La Presse Anarchiste

Chez les Ardoisiers de Trélazé

Le syn­di­cat des ardoisiers de Trélazé avait organ­isé pour le 13 octo­bre, salle de la Maraîchère, une con­férence éduca­tive sur le sujet suiv­ant : Le rôle du Syn­di­cal­isme avant, pen­dant et après la Révo­lu­tion.

Cette réu­nion, bien qu’or­gan­isée très hâtive­ment, réu­nit près de 200 camarades.

Le cama­rade Ravary ouvrit la séance et déclara que la con­tra­dic­tion serait entière­ment libre.

Pen­dant près de deux heures, le cama­rade Huart, délégué de l’U.F.S.A., démon­tra à l’assem­blée que le syn­di­cal­isme était le seul et véri­ta­ble out­il révolutionnaire.

Il fit voir que si le syn­di­cal­isme n’avait pas le ver­biage pré­ten­tieux des politi­ciens, il pos­sé­dait — ce qui vaut mieux — non seule­ment toutes les forces révo­lu­tion­naires, mais aus­si un plan de pré­pa­ra­tion, d’ac­tion et d’or­gan­i­sa­tion de la révolution.

Son exposé fut écouté avec une atten­tion pro­fonde et les cama­rades ardoisiers déclarèrent que ces con­férences éduca­tives étaient extrême­ment utiles, tant pour la pro­pa­gande que pour la for­ma­tion des jeunes militants.

Il n’y eut pas de contradiction.

Le lende­main, salle de la Coopéra­tive, les mil­i­tants se réu­nis­saient à nou­veau et un échange de vues eut lieu sur la ques­tion de l’unité.

Le cama­rade Huart retraça le chemin par­cou­ru depuis les scis­sions ; il ren­dit compte des efforts faits pour la réal­i­sa­tion de l’U­nité, il dit les décep­tions suc­ces­sives des syn­di­cal­istes, la néces­sité, devant les fourberies politi­ci­ennes, de nous affirmer net­te­ment. Il par­la des espoirs que pou­vait faire naître une C.G.T. vrai­ment syn­di­cal­iste et invi­ta les cama­rades à réfléchir sur notre situation.

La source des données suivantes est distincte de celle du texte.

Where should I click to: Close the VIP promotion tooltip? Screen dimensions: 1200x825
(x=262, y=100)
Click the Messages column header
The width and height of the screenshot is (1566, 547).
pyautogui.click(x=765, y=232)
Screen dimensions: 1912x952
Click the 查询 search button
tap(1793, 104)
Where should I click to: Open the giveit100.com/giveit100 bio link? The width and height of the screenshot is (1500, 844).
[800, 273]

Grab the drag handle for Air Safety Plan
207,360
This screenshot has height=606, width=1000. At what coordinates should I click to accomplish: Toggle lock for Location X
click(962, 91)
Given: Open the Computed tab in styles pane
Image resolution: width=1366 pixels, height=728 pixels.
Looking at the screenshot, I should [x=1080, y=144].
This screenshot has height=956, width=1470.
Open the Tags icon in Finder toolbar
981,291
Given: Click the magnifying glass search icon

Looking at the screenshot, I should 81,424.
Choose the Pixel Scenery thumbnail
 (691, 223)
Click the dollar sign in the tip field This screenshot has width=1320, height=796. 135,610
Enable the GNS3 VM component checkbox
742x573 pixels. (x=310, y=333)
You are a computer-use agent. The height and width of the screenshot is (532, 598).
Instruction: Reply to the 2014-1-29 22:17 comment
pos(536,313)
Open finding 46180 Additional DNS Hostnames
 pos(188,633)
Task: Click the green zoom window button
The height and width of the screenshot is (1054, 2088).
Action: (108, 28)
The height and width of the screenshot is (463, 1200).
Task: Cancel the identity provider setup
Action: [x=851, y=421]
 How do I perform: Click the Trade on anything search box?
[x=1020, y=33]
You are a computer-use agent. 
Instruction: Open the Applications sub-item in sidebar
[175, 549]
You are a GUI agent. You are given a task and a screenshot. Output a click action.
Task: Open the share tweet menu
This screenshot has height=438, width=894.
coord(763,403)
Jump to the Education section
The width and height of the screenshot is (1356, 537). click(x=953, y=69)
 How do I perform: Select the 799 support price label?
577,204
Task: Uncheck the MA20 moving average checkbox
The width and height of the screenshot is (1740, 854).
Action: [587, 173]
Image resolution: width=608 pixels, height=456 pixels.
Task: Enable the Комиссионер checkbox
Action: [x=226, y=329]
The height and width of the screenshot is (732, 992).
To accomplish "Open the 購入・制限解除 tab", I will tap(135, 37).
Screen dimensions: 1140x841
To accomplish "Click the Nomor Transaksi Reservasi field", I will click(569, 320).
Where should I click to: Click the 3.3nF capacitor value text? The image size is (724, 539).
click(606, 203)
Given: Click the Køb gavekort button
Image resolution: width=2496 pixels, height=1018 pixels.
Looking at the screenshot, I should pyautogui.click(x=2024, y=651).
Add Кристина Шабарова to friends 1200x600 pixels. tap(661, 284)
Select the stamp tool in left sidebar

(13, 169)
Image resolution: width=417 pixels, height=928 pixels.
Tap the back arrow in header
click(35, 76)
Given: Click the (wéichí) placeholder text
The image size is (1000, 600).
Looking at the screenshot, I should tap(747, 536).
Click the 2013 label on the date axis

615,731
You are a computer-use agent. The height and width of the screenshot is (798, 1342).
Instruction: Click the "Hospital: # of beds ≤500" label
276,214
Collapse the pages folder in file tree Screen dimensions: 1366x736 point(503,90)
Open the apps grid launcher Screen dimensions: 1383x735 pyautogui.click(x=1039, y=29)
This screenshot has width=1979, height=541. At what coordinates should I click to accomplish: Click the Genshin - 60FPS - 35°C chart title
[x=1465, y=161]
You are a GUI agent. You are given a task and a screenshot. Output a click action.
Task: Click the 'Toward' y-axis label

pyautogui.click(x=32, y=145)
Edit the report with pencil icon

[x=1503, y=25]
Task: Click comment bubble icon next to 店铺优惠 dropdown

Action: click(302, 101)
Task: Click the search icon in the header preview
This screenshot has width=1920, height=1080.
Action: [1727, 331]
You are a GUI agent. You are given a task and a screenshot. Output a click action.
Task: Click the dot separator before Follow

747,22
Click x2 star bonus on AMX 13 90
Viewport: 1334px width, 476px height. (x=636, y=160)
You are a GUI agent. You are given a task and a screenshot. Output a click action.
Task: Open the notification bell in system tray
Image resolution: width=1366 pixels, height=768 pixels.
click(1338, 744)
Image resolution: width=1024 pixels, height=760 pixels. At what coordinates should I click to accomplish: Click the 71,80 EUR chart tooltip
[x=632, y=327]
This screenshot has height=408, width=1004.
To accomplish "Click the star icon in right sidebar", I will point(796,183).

Le cama­rade Ravary prit ensuite la parole ; écouté avec une émo­tion pro­fonde par les mil­i­tants présents, il rap­pela les caus­es de l’au­tonomie du syn­di­cat des ardoisiers.

Il lut la déc­la­ra­tion d’au­tonomie du syn­di­cat et la commenta :

« Rien ne s’op­pose, dit-il, à ce que nous allions au Con­grès con­sti­tu­tif de la 3e C.G.T. Nous avons scrupuleuse­ment rem­pli les engage­ments pris dans notre déc­la­ra­tion. Nous voici arrivés au moment de pren­dre une déci­sion vir­ile. Jamais nous n’avons marchandé notre con­cours. Notre action et notre aide ont été apportés sans arrière-pen­sée, mais il faut con­stater que nous n’avons jamais été payés de retour par les con­fédérés et les uni­taires. Alors que nous pla­cions l’in­térêt des tra­vailleurs au-dessus de tout, les con­fédérés et les uni­taires ne voy­aient dans l’ac­tion qu’une ques­tion de bou­tique. Le syn­di­cal­isme ne peut plus vivre dans la sit­u­a­tion présente ; chaque jour qui s’é­coule nous prou­ve que nous n’avons rien de com­mun avec les politi­ciens de l’une ou l’autre C.G.T. Agis­sons donc pour que notre idéal vive et se développe. »

Le vieux syn­di­cat de Trélazé sera à Lyon, nous en avons la cer­ti­tude, et c’est un encour­age­ment pour nous, car il est de ceux qui n’ont jamais dévié. C’est aus­si un des rares syn­di­cats qui, mal­gré les gross­es dif­fi­cultés, a su con­serv­er ses forces et tra­vailler effi­cace­ment au bien-être de ses corporants.

C’est un véri­ta­ble récon­fort pour un mil­i­tant parisien de se trou­ver dans ce milieu qui a su con­serv­er dans toute sa pureté la tra­di­tion syn­di­cal­iste fédéral­iste. Comme cela nous change de Paris.